After posting about the panel discussion on the future of the book, I looked up the listing of e-book formats at Wikipedia and found:
- Archos Diffusion
- Broadband eBooks (BBeB)
- Comic Book Archive file
- Compiled HTML
- DAISY – ANSI/NISO Z39.86
- Desktop Author
- DjVu
- EPUB
- eReader
- FictionBook (Fb2)
- Founder Electronics
- Hypertext Markup Language
- iBook (Apple)
- IEC 62448
- KF8 (Amazon Kindle)
- Microsoft LIT
- Mobipocket
- Multimedia eBooks
- Newton eBook
- Open Electronic Package
- Portable Document Format
- Plain text files
- Plucker
- PostScript
- SSReader
- TealDoc
- TEBR
- Text Encoding Initiative
- TomeRaider
Beyond different formats, the additional issue being that each book stands on its own.
Imagine a “hover” over a section of interest in a book and relevant other “sections” from other books are also displayed.
Is anyone working on a mapping across these various formats? (Not conversion, “mapping across” language chosen deliberately.
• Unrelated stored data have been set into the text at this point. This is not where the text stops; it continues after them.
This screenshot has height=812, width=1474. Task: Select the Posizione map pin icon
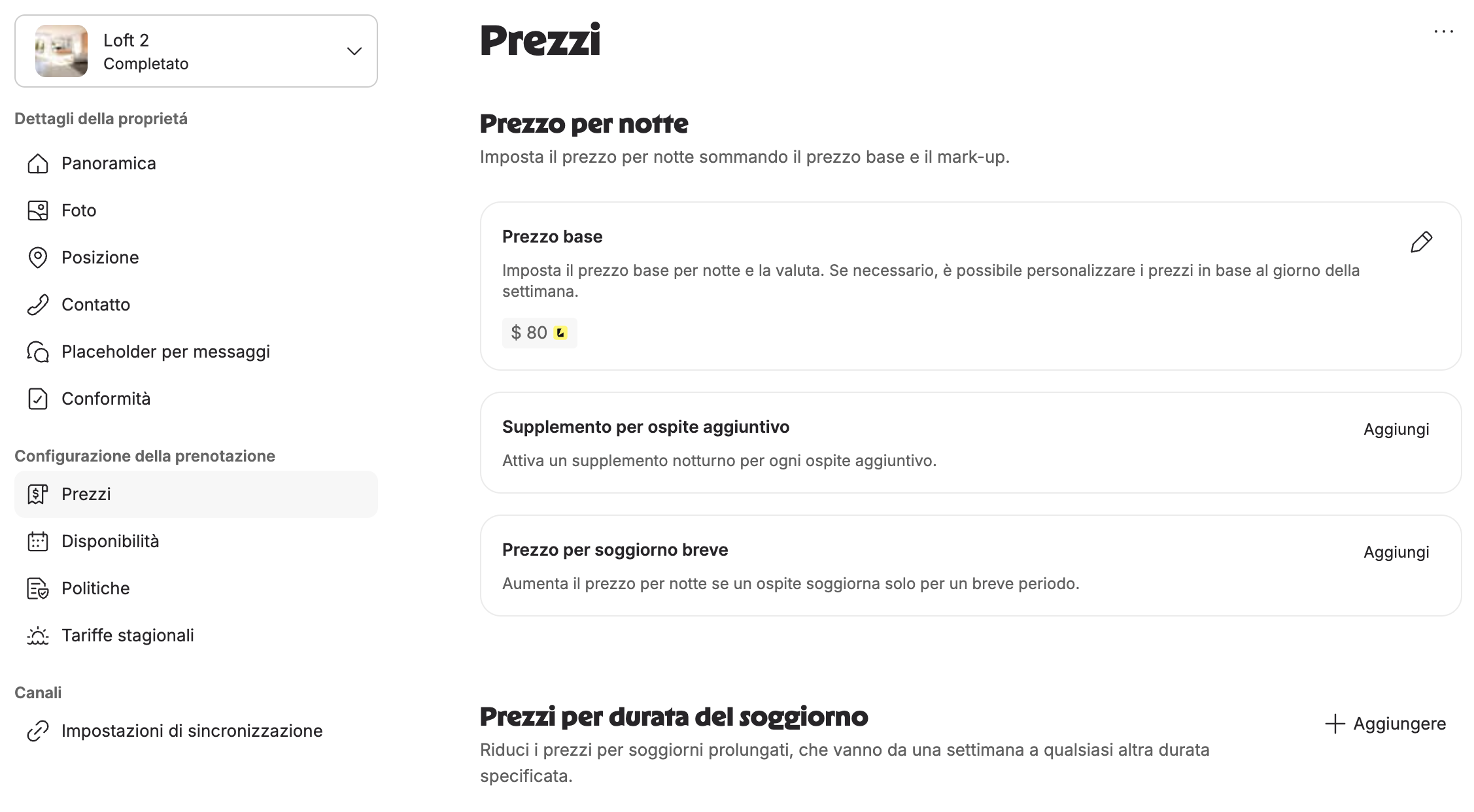click(38, 258)
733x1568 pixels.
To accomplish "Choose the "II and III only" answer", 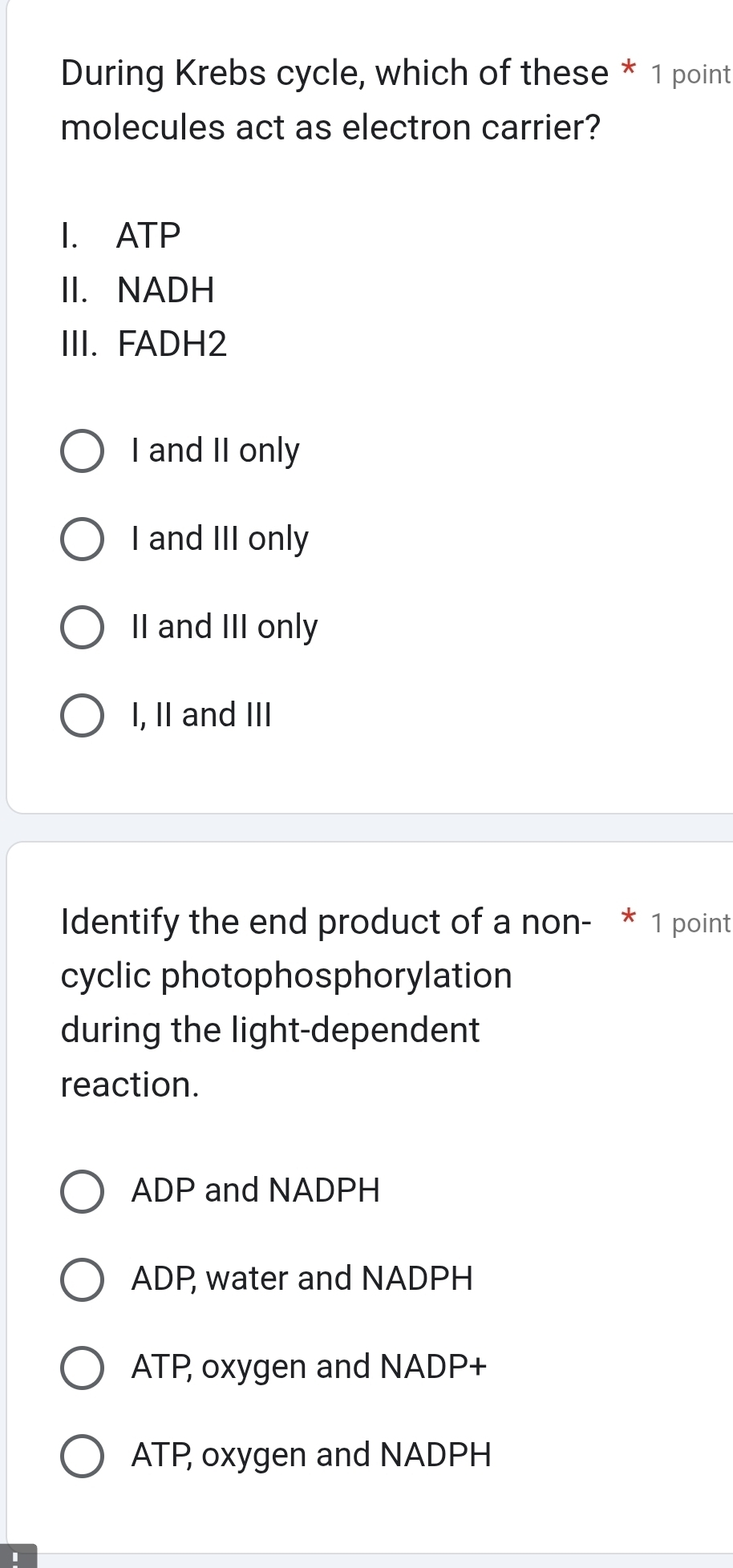I will (81, 627).
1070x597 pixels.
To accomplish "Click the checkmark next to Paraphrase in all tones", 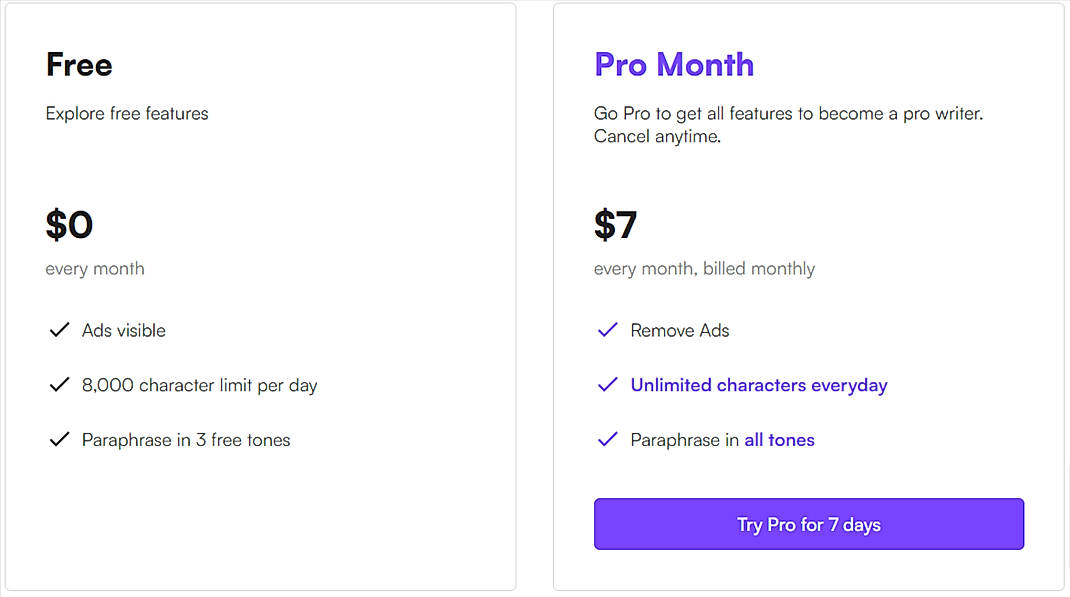I will pyautogui.click(x=607, y=440).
Conversion might violate a EULA. Navigation with due regard to the EULA would be difficult to prohibit.)
I realize some of them are too seldom used for commercially viable material to be of interest. Or may be of interest only in certain markets (SSReader for instance).
Not the classic topic map case of identifying duplicate content in different guises but producing navigation across different formats to distinct material.